Durant les « trente glorieuses » d'après-guerre, la régulation du système scolaire s'est faite en lien avec une anticipation des besoins d'emplois dans un contexte de croissance. Aujourd'hui, on peut d'autant moins s'ajuster sur l'emploi qu'il chute. Le ministre a précisé que « le choix du gouvernement n'est pas de faire remplir à l'école une fonction productiviste ». Est-ce rassurant ou inquiétant ? Si on ne veut pas renoncer à établir une relation formation-emploi, alors l'école comme l'entreprise doivent assumer une culture d'efficacité sociale. À l'école de former des citoyens, des salariés, des entrepreneurs, avec une éthique de responsabilité et de solidarité, de susciter l'esprit critique et l'interactivité. Dans cet esprit, la formation générale et la formation professionnelle seraient articulées dans chaque filière et non dissociées. Aux entreprises de développer qualification et emploi.
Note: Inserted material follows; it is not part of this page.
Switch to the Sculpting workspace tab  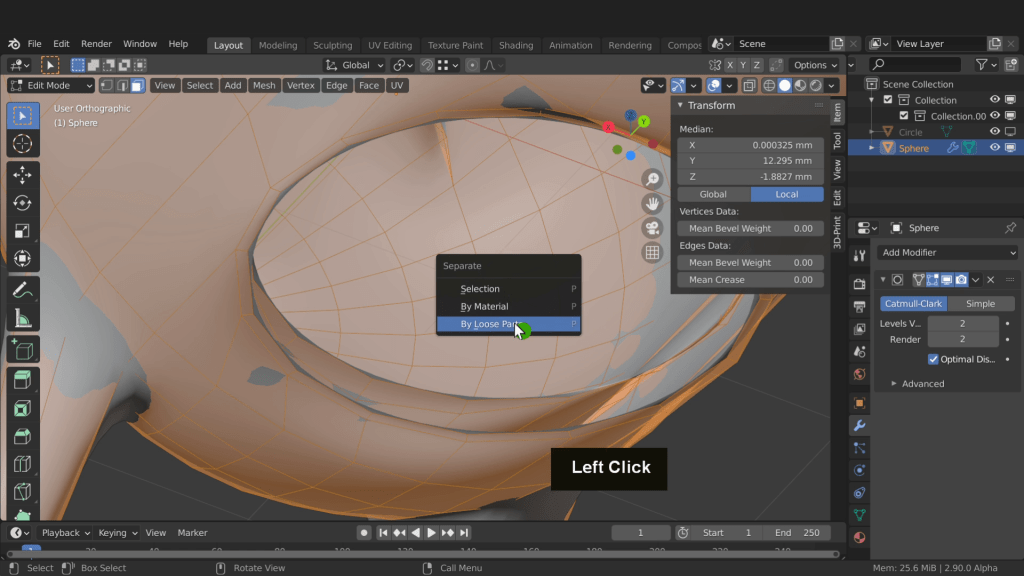pos(332,45)
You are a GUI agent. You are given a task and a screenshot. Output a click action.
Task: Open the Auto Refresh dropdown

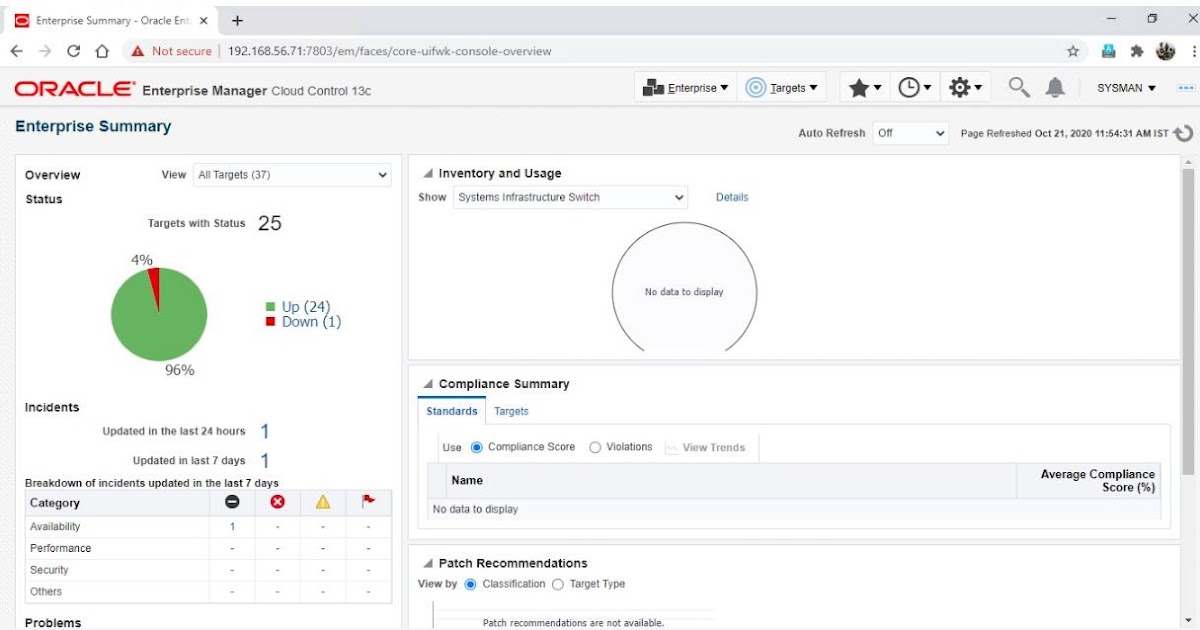(x=909, y=132)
Ce à quoi la réduction des charges et du coût du travail ne les incitent pas.
Dans l'immédiat, la contrainte du financement constitue le vecteur essentiel du remodelage du système éducatif. Les transferts aux collectivités locales et aux familles et le développement d'un marché de l'école risquent d'aboutir à un véritable dualisme scolaire. Ces mutations peuvent provoquer la rupture du principe de service public non marchand sur lequel est fondée l'éducation française.
Le gouvernement n'a pas exclu de proposer une loi de programmation financière. Syndicats et associations y trouveront-ils leur compte ? Il faudrait inclure le financement des entreprises dans le contrat. Mais les enseignants ont peur des entreprises et les entreprises n'acceptent pas de partager les coûts.
Dur, oui d'envisager une telle « coopération », au-delà des luttes et des négociations au demeurant nécessaires. Pourtant, la société en a besoin.